Tuesday, December 18, 2007

Magglio Ordonez: A Resurrection Of A Career

I am a supporter of Magglio Ordonez. I was a much bigger supporter of Maggs when he played for the White Sox. Certain actions on his behalf before his departure left a bad taste in my mouth. I'm happy he has found more success and I don't mind that the success is with the rival Tigers.

Magglio is one of the reasons that I was drawn back to baseball. I remember listening to radio broadcasts of White Sox games around 1998 and 1999. Magglio always stood out as someone who will be very special when he finally breaks through.

Well, it didn't take very long for Maggs to break through. He started hitting consistently and started to make spectacular plays in right field. He seemed to get a little better each year. You could count on Magglio to hit around .300 and drive in around 100 runs and hit somewhere around 30 home runs each year. He was turning himself into one hell of a player.

On May 19, 2004, Magglio's career path took a nasty turn. He was injured in a collision with Willie Harris on a shallow pop up. He rehabbed it, came back briefly and went out again when complications arose. Magglio was to be a free agent at the end of 2004. That's when the real fun began.

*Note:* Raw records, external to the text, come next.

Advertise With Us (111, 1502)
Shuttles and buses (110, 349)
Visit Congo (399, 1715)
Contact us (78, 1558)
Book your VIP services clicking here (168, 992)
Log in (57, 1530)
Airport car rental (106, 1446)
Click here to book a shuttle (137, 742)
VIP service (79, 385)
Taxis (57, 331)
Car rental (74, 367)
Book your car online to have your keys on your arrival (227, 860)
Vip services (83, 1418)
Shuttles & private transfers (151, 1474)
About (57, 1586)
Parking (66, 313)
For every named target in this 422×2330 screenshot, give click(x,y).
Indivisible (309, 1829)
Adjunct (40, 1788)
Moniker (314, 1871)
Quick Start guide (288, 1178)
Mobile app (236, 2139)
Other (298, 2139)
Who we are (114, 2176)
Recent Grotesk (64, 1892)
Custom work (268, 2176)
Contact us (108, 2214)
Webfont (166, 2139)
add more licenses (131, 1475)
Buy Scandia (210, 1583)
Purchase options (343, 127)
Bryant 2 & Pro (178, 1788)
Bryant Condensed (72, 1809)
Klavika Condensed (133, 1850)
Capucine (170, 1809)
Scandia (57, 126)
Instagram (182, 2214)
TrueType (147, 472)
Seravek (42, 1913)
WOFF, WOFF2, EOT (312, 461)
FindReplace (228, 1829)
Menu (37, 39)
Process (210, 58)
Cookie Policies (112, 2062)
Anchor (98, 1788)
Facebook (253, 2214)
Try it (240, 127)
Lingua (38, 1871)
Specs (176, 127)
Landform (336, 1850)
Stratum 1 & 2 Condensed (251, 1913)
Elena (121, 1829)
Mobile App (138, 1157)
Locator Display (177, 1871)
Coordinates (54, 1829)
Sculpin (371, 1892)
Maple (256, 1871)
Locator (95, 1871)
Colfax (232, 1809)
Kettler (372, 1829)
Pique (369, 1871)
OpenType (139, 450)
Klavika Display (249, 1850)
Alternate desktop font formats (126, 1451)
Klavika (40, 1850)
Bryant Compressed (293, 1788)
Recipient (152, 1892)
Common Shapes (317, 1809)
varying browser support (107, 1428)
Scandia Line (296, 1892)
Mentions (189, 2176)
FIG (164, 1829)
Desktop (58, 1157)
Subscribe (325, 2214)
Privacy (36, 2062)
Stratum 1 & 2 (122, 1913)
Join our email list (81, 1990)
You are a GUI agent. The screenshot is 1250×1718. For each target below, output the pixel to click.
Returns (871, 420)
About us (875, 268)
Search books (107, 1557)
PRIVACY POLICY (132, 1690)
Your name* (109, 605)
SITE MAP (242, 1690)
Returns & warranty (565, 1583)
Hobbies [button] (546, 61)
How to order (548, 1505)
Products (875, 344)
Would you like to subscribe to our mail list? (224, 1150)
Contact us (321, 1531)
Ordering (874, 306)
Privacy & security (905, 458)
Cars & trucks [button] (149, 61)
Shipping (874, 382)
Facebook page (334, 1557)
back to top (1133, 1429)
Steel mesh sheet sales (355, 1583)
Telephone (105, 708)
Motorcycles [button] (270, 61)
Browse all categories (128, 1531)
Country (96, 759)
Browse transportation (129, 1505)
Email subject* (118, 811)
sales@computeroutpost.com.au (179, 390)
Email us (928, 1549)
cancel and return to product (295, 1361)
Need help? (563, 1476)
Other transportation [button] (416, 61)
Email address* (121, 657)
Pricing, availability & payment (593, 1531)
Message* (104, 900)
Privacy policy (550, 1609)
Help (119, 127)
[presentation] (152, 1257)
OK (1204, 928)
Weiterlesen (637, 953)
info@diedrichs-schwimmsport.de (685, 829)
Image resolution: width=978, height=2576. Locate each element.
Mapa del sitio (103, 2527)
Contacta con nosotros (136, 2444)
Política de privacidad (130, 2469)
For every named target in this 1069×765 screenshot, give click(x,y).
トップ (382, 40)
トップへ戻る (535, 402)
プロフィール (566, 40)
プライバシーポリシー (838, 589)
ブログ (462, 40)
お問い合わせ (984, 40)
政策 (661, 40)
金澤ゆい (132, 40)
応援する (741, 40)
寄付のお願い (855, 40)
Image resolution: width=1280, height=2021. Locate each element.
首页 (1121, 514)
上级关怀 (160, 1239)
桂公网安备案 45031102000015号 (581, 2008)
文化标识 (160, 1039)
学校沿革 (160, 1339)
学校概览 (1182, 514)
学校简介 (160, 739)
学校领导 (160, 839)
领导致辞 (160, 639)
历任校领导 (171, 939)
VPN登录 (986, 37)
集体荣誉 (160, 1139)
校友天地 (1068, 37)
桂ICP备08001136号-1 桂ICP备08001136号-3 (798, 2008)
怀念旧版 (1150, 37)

Magglio hired Scott Boras to represent him. The Sox rarely see eye to eye with him, but are willing to work with Boras when needed. Then the Sox were refused a look at medical reports about Magglio's health. These reports would determine the type of offer Magglio would receive and his realistic time table for a healthy return. Then a workout that was scheduled was cancelled because Boras didn't want a media circus. The Sox doctors were barred from examining Magglio before the arbitration deadline.

The Sox got tired of being jacked around and withdrew all offers. I don't pretend to know everything that went on, but just know what has leaked out since 2004. The Sox instead picked up Jermaine Dye and retooled a few positions that drew a lot of criticism. The Sox also won the World Series the next year because of those changes.

Don't cry for Magglio though. He went on to bigger and better things. He made a World Series appearance in 2006 with the Tigers and won the AL batting crown in 2007 with a .363 average. That's 43 points higher than he ever hit with the White Sox.

The departure, although sad for the fans, was the best thing for both parties. Magglio was able to let his hair down, so to speak, and the White Sox ended 88 years of watching other teams win the World Series. It took a few years to realize, but it's a win-win situation for everybody in the end.

1 comment:

Bay Rat North West said...

Great post!

I have been following Maggs since his rookie year and is one of the few non-Reds I collect. It has been enjoyable watching him take the stage in such a big way.

I have added a link to your page from my Cincy Reds Cards page. I am a truck driver so posts will be on there as I can. Look forward to reading more of this in the future.